• [Your task]:
Set down the complete data exactly as it appears below.

• [Data excerpts]:
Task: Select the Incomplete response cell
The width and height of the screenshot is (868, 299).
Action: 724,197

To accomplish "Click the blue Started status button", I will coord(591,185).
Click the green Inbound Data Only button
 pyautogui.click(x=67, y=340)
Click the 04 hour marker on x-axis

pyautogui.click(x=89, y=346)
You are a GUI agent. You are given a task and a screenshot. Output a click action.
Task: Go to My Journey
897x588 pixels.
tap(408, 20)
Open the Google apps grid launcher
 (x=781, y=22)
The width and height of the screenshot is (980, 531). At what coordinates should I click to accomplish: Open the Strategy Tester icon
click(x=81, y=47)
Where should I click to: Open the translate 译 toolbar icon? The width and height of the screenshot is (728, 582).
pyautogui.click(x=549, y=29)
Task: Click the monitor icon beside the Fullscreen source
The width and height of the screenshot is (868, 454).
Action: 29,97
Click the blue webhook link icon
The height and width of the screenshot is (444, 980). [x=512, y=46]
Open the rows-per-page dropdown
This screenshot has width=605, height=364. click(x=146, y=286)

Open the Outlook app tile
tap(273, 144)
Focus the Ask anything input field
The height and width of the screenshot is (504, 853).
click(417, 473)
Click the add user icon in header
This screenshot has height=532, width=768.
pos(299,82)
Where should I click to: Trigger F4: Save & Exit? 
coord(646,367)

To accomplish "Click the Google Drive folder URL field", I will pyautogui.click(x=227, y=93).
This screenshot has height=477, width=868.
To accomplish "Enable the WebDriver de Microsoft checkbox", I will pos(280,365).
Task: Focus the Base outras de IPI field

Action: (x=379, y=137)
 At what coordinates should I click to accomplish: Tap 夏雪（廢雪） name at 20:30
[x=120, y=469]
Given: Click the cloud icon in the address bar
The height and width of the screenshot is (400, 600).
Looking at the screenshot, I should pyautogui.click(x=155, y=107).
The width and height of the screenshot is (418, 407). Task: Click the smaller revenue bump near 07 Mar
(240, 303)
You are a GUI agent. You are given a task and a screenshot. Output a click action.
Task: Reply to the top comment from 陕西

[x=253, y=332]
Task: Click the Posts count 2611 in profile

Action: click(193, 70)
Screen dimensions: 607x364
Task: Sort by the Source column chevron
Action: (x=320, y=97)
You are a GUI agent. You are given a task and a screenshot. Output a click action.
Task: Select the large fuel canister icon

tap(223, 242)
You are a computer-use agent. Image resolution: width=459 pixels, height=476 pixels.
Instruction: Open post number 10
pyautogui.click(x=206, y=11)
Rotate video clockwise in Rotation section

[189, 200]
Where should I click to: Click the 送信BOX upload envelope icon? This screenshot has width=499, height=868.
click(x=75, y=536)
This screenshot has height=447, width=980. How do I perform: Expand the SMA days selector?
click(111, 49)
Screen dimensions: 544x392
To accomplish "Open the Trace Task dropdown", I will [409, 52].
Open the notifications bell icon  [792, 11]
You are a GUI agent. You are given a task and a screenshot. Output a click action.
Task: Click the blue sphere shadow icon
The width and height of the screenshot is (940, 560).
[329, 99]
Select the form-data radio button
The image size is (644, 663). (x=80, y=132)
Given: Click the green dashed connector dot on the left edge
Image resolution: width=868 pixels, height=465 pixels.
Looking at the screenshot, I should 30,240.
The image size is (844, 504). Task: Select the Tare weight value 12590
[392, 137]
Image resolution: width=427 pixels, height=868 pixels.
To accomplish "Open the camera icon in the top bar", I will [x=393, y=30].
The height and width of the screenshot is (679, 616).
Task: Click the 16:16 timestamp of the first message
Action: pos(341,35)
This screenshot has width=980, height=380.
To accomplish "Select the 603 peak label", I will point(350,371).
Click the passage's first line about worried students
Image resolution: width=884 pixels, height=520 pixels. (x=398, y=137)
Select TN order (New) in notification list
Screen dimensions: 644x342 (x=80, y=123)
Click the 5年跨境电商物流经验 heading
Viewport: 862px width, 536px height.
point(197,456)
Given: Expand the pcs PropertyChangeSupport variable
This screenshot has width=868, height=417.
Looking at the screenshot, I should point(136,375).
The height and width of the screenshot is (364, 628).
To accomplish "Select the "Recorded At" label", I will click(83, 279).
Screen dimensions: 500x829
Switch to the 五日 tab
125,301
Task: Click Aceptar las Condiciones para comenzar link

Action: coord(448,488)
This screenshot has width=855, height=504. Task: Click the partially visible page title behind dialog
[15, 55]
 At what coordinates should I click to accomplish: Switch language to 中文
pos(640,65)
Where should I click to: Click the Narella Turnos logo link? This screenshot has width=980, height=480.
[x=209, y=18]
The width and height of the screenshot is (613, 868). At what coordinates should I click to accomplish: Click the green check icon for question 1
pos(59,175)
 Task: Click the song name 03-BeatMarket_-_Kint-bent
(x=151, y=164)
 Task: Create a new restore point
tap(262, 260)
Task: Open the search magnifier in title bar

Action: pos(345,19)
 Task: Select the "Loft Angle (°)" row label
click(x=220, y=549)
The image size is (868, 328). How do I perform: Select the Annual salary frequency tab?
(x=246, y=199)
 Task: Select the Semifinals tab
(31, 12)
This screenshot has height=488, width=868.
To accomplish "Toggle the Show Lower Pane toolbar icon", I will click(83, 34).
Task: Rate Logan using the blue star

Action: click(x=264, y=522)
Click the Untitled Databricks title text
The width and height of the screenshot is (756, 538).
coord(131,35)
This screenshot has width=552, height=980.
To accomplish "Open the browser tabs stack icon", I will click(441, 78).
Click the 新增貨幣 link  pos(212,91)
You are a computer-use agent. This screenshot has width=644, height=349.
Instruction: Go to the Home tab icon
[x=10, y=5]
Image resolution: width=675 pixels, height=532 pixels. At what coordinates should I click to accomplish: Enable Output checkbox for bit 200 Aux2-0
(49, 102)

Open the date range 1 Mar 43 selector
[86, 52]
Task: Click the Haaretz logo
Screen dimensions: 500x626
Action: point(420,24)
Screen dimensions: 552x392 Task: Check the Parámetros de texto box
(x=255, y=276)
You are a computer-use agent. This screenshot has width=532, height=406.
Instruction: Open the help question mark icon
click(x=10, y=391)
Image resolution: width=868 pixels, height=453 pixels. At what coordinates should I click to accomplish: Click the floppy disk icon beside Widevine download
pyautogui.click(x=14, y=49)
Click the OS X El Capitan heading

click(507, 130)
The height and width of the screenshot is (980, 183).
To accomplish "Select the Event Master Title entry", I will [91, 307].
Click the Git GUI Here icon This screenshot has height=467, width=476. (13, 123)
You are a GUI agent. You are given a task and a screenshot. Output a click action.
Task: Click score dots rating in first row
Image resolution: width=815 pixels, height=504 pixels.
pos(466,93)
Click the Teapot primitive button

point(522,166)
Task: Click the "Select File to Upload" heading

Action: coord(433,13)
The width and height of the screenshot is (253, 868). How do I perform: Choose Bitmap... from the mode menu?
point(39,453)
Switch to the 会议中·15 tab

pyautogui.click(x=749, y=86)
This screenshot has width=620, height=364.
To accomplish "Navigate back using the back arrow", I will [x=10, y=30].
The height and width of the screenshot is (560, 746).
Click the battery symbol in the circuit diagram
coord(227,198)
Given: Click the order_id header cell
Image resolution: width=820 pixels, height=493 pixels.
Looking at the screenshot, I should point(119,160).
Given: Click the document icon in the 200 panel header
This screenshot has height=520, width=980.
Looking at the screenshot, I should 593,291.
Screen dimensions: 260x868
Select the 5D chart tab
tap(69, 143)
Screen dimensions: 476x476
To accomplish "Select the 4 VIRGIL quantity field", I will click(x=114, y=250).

• [Answer box]:
Task: Select the Incomplete response cell
The width and height of the screenshot is (868, 299).
Action: 724,197

To accomplish "Click the blue Started status button", I will coord(591,185).
Click the green Inbound Data Only button
 pyautogui.click(x=67, y=340)
Click the 04 hour marker on x-axis

pyautogui.click(x=89, y=346)
You are a GUI agent. You are given a task and a screenshot. Output a click action.
Task: Go to My Journey
897x588 pixels.
tap(408, 20)
Open the Google apps grid launcher
 (x=781, y=22)
The width and height of the screenshot is (980, 531). At what coordinates should I click to accomplish: Open the Strategy Tester icon
click(x=81, y=47)
Where should I click to: Open the translate 译 toolbar icon? The width and height of the screenshot is (728, 582).
pyautogui.click(x=549, y=29)
Task: Click the monitor icon beside the Fullscreen source
The width and height of the screenshot is (868, 454).
Action: 29,97
Click the blue webhook link icon
The height and width of the screenshot is (444, 980). [x=512, y=46]
Open the rows-per-page dropdown
This screenshot has width=605, height=364. click(x=146, y=286)

Open the Outlook app tile
tap(273, 144)
Focus the Ask anything input field
The height and width of the screenshot is (504, 853).
click(417, 473)
Click the add user icon in header
This screenshot has height=532, width=768.
pos(299,82)
Where should I click to: Trigger F4: Save & Exit? 
coord(646,367)

To accomplish "Click the Google Drive folder URL field", I will pyautogui.click(x=227, y=93).
This screenshot has height=477, width=868.
To accomplish "Enable the WebDriver de Microsoft checkbox", I will pos(280,365).
Task: Focus the Base outras de IPI field

Action: (x=379, y=137)
 At what coordinates should I click to accomplish: Tap 夏雪（廢雪） name at 20:30
[x=120, y=469]
Given: Click the cloud icon in the address bar
The height and width of the screenshot is (400, 600).
Looking at the screenshot, I should pyautogui.click(x=155, y=107).
The width and height of the screenshot is (418, 407). Task: Click the smaller revenue bump near 07 Mar
(240, 303)
You are a GUI agent. You are given a task and a screenshot. Output a click action.
Task: Reply to the top comment from 陕西

[x=253, y=332]
Task: Click the Posts count 2611 in profile

Action: click(193, 70)
Screen dimensions: 607x364
Task: Sort by the Source column chevron
Action: (x=320, y=97)
You are a GUI agent. You are given a task and a screenshot. Output a click action.
Task: Select the large fuel canister icon

tap(223, 242)
You are a computer-use agent. Image resolution: width=459 pixels, height=476 pixels.
Instruction: Open post number 10
pyautogui.click(x=206, y=11)
Rotate video clockwise in Rotation section

[189, 200]
Where should I click to: Click the 送信BOX upload envelope icon? This screenshot has width=499, height=868.
click(x=75, y=536)
This screenshot has height=447, width=980. How do I perform: Expand the SMA days selector?
click(111, 49)
Screen dimensions: 544x392
To accomplish "Open the Trace Task dropdown", I will [409, 52].
Open the notifications bell icon  [792, 11]
You are a GUI agent. You are given a task and a screenshot. Output a click action.
Task: Click the blue sphere shadow icon
The width and height of the screenshot is (940, 560).
[329, 99]
Select the form-data radio button
The image size is (644, 663). (x=80, y=132)
Given: Click the green dashed connector dot on the left edge
Image resolution: width=868 pixels, height=465 pixels.
Looking at the screenshot, I should 30,240.
The image size is (844, 504). Task: Select the Tare weight value 12590
[392, 137]
Image resolution: width=427 pixels, height=868 pixels.
To accomplish "Open the camera icon in the top bar", I will [x=393, y=30].
The height and width of the screenshot is (679, 616).
Task: Click the 16:16 timestamp of the first message
Action: pos(341,35)
This screenshot has width=980, height=380.
To accomplish "Select the 603 peak label", I will point(350,371).
Click the passage's first line about worried students
Image resolution: width=884 pixels, height=520 pixels. (x=398, y=137)
Select TN order (New) in notification list
Screen dimensions: 644x342 (x=80, y=123)
Click the 5年跨境电商物流经验 heading
Viewport: 862px width, 536px height.
point(197,456)
Given: Expand the pcs PropertyChangeSupport variable
This screenshot has width=868, height=417.
Looking at the screenshot, I should point(136,375).
The height and width of the screenshot is (364, 628).
To accomplish "Select the "Recorded At" label", I will click(83, 279).
Screen dimensions: 500x829
Switch to the 五日 tab
125,301
Task: Click Aceptar las Condiciones para comenzar link

Action: coord(448,488)
This screenshot has width=855, height=504. Task: Click the partially visible page title behind dialog
[15, 55]
 At what coordinates should I click to accomplish: Switch language to 中文
pos(640,65)
Where should I click to: Click the Narella Turnos logo link? This screenshot has width=980, height=480.
[x=209, y=18]
The width and height of the screenshot is (613, 868). At what coordinates should I click to accomplish: Click the green check icon for question 1
pos(59,175)
 Task: Click the song name 03-BeatMarket_-_Kint-bent
(x=151, y=164)
 Task: Create a new restore point
tap(262, 260)
Task: Open the search magnifier in title bar

Action: pos(345,19)
 Task: Select the "Loft Angle (°)" row label
click(x=220, y=549)
The image size is (868, 328). How do I perform: Select the Annual salary frequency tab?
(x=246, y=199)
 Task: Select the Semifinals tab
(31, 12)
This screenshot has height=488, width=868.
To accomplish "Toggle the Show Lower Pane toolbar icon", I will click(83, 34).
Task: Rate Logan using the blue star

Action: click(x=264, y=522)
Click the Untitled Databricks title text
The width and height of the screenshot is (756, 538).
coord(131,35)
This screenshot has width=552, height=980.
To accomplish "Open the browser tabs stack icon", I will click(441, 78).
Click the 新增貨幣 link  pos(212,91)
You are a computer-use agent. This screenshot has width=644, height=349.
Instruction: Go to the Home tab icon
[x=10, y=5]
Image resolution: width=675 pixels, height=532 pixels. At what coordinates should I click to accomplish: Enable Output checkbox for bit 200 Aux2-0
(49, 102)

Open the date range 1 Mar 43 selector
[86, 52]
Task: Click the Haaretz logo
Screen dimensions: 500x626
Action: point(420,24)
Screen dimensions: 552x392 Task: Check the Parámetros de texto box
(x=255, y=276)
You are a computer-use agent. This screenshot has width=532, height=406.
Instruction: Open the help question mark icon
click(x=10, y=391)
Image resolution: width=868 pixels, height=453 pixels. At what coordinates should I click to accomplish: Click the floppy disk icon beside Widevine download
pyautogui.click(x=14, y=49)
Click the OS X El Capitan heading

click(507, 130)
The height and width of the screenshot is (980, 183).
To accomplish "Select the Event Master Title entry", I will [91, 307].
Click the Git GUI Here icon This screenshot has height=467, width=476. (13, 123)
You are a GUI agent. You are given a task and a screenshot. Output a click action.
Task: Click score dots rating in first row
Image resolution: width=815 pixels, height=504 pixels.
pos(466,93)
Click the Teapot primitive button

point(522,166)
Task: Click the "Select File to Upload" heading

Action: coord(433,13)
The width and height of the screenshot is (253, 868). How do I perform: Choose Bitmap... from the mode menu?
point(39,453)
Switch to the 会议中·15 tab

pyautogui.click(x=749, y=86)
This screenshot has width=620, height=364.
To accomplish "Navigate back using the back arrow", I will [x=10, y=30].
The height and width of the screenshot is (560, 746).
Click the battery symbol in the circuit diagram
coord(227,198)
Given: Click the order_id header cell
Image resolution: width=820 pixels, height=493 pixels.
Looking at the screenshot, I should point(119,160).
Given: Click the document icon in the 200 panel header
This screenshot has height=520, width=980.
Looking at the screenshot, I should 593,291.
Screen dimensions: 260x868
Select the 5D chart tab
tap(69, 143)
Screen dimensions: 476x476
To accomplish "Select the 4 VIRGIL quantity field", I will click(x=114, y=250).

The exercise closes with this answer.